Since the first published description of central pain, over 120 years ago,42,43
numerous hypotheses have been proposed to explain its pathophysiology.6,18,44,45
Many were disproved with time, and many remain controversial. Fortunately, despite the clinical variability in presentation and variability in size, location and causes of spinal cord injury, there is general agreement on a number of pathophysiological factors:
Many of the earliest reported cases of central pain are based on pain caused by damage or injury to the thalamus.43,46,47
As a result, thalamic abnormalities were thought to be required for development of pain and the condition was referred to for decades by the misleading term “thalamic pain”. Research since that time has established that central pain can result from damage to any structure along the afferent spinothalamocortical pathway that conveys pain and temperature information.18,48–52
This pathway includes: The spinothalamic tract (STT) in the spinal cord and brainstem; thalamic nuclei that receive STT input, including the posterior thalamus (PO), the mediodorsal thalamus (MD) and the ventroposterior complex (VP); the internal capsule; and cortical areas such as the primary (S1) and second (S2) somatosensory cortices.53,54
Damage to the spinothalamocortical pathway is, in fact, necessary for central pain development. There are no documented cases of pain resulting from central nervous system lesions that spare it, such as lesions involving only the dorsal column-medial lemniscal pathway.44
Consistent with an obligatory role for the STT is the finding that essentially all central pain patients have altered pain and temperature sensation, while abnormalities of tactile sensation occur in only a subset of patients.18,49,55
Unfortunately, the consensus appears to end there as there are several hypotheses regarding the mechanisms of central pain.
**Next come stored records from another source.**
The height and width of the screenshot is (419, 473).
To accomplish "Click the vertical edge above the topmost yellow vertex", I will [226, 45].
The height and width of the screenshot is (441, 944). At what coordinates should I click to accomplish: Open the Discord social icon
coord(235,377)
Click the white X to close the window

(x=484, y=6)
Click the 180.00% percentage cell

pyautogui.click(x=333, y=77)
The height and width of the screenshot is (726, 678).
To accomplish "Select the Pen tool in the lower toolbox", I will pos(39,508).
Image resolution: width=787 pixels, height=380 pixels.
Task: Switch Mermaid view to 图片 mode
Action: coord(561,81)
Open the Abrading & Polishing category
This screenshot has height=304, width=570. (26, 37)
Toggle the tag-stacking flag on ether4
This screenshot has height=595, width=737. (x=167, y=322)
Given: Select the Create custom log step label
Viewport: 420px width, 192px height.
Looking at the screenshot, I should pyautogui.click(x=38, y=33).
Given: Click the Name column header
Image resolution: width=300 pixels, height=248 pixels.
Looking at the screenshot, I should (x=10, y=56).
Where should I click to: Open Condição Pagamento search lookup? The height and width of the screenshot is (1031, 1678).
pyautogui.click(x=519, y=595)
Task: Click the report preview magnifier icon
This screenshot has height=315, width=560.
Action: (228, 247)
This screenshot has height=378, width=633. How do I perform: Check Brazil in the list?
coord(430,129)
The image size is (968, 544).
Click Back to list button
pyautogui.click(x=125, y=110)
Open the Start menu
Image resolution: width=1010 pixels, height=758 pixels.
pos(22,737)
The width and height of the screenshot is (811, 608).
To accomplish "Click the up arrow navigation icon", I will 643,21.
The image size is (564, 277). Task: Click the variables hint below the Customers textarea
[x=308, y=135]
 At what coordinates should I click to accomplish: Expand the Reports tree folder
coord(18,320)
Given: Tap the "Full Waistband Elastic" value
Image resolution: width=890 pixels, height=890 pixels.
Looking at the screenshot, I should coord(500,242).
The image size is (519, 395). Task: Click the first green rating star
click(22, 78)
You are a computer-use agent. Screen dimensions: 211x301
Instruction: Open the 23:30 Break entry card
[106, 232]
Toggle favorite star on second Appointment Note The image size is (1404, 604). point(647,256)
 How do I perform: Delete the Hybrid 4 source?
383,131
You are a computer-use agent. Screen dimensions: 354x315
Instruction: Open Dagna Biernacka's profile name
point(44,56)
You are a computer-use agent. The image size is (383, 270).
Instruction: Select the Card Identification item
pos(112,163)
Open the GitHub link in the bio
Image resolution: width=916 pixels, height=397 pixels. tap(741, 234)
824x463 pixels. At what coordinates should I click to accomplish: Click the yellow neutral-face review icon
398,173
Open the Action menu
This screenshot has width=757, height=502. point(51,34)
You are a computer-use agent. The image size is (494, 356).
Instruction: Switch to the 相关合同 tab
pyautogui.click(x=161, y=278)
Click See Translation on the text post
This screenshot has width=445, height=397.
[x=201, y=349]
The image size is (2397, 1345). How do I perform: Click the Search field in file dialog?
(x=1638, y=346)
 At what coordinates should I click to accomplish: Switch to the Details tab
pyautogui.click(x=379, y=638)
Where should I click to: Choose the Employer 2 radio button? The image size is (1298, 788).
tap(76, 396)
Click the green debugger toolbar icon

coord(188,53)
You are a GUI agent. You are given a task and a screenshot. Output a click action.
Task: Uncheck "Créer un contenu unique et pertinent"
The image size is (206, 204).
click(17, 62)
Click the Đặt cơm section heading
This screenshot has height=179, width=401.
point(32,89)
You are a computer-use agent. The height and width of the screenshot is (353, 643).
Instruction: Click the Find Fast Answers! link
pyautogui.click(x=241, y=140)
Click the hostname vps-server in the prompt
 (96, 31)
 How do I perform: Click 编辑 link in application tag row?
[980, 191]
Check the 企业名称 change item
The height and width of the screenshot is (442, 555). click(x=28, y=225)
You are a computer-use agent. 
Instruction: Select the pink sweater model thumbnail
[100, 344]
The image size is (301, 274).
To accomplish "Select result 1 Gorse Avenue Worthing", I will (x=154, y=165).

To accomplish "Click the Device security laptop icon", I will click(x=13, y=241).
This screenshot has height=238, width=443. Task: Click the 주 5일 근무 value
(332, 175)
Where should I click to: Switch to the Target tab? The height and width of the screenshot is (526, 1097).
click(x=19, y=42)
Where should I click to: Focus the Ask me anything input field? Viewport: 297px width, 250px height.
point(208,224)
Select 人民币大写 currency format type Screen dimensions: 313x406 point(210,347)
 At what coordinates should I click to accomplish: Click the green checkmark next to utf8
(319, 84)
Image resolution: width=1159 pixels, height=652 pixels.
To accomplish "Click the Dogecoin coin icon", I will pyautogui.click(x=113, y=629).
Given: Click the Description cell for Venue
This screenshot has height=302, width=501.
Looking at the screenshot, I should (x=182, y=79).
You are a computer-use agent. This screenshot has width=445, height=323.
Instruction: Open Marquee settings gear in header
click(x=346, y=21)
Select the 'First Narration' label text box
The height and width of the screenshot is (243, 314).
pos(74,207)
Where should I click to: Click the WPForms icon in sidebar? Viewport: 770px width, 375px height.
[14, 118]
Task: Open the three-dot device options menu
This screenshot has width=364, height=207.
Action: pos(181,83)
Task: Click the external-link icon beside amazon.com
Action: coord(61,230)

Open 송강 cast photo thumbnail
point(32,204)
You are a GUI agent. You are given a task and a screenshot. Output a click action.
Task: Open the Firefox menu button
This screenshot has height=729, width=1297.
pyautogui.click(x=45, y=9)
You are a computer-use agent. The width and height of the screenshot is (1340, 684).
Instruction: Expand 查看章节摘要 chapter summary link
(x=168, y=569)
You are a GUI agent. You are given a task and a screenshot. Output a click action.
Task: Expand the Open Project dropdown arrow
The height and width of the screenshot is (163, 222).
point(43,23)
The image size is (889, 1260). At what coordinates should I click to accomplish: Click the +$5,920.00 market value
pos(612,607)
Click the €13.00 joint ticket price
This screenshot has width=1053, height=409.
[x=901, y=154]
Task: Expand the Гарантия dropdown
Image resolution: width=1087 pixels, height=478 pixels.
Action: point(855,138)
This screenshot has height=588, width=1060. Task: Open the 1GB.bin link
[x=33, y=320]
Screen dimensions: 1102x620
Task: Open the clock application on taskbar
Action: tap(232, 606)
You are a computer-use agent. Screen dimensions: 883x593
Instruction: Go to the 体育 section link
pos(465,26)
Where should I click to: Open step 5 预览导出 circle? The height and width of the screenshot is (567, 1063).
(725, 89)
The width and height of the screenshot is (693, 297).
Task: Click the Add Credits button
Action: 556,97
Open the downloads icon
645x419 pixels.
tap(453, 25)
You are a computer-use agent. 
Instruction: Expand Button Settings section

Most of our knowledge regarding molecular, cellular and physiological changes following spinal cord injury comes from studies performed in animal models of spinal cord injury pain. Hyperalgesia and pain following spinal cord injury can result from maladaptive plastic changes throughout the neural axis. In the spinal cord there are massive changes following injury that include: Ischemia, necrosis, deafferentation, re-organization and sprouting in primary afferents, the activation of astrocytes and glia and the release of inflammatory mediators and neurotoxic excitatory amino acids in the extracellular space.35,56–58
These changes have far reaching consequences that compromise the normal function of not only the surrounding local neurons but also their distant targets within the central nervous system. Indeed, the delayed onset of pain and the diffuse localization of painful symptoms suggest that the pathophysiology does not reflect only direct effects at the denervated spinal segments. Rather, these features strongly suggest the occurrence of maladaptive plasticity in supraspinal structures at which inputs from various body parts converge. Consistent with this notion, it has been shown repeatedly that spinal cord injury is associated with increased activity, increased spike bursts and changes in glial activation in the thalamus.40,59–61
However, the mechanism by which these central maladaptive changes occur requires more study.
One hypothesis that remains in favor, almost a century since it was first formulated, is that central pain results from abnormally suppressed inhibition in the thalamus47
however, the site of operation of this dis-inhibition remains unknown.18,44
For example, it has been argued that the medial lemniscal pathway normally inhibits the spinothalamic system, and that this inhibition is suppressed in central pain. It has been proposed that either descending cortical inputs or ascending spinal inputs to the thalamus are involved in this dis-inhibition.47,62
A more recent elaboration of the Head and Holmes hypothesis47
posits that the disinhibition results from a loss of the discriminative thermosensory representation in the central nervous system.63 This “thermosensory disinhibition hypothesis” assumes that pain is relayed from the spinal cord through independent thalamic pain/temperature nuclei that serve as specific relays in the ascending pain system. However, this viewpoint is controversial and remains unresolved.
Loss of inhibition has also been implicated in the pathogenesis of central pain and is thought to alter the firing properties of thalamic neurons, rendering them more likely to produce spontaneous and evoked bursts of action potentials.64,65
However, some have argued that the incidence and properties of these bursts in central pain do not differ significantly than in controls.66
In sum, remaining unknown are the mechanisms for the engagement of inhibition, the source of this inhibition, and the specific nuclei affected.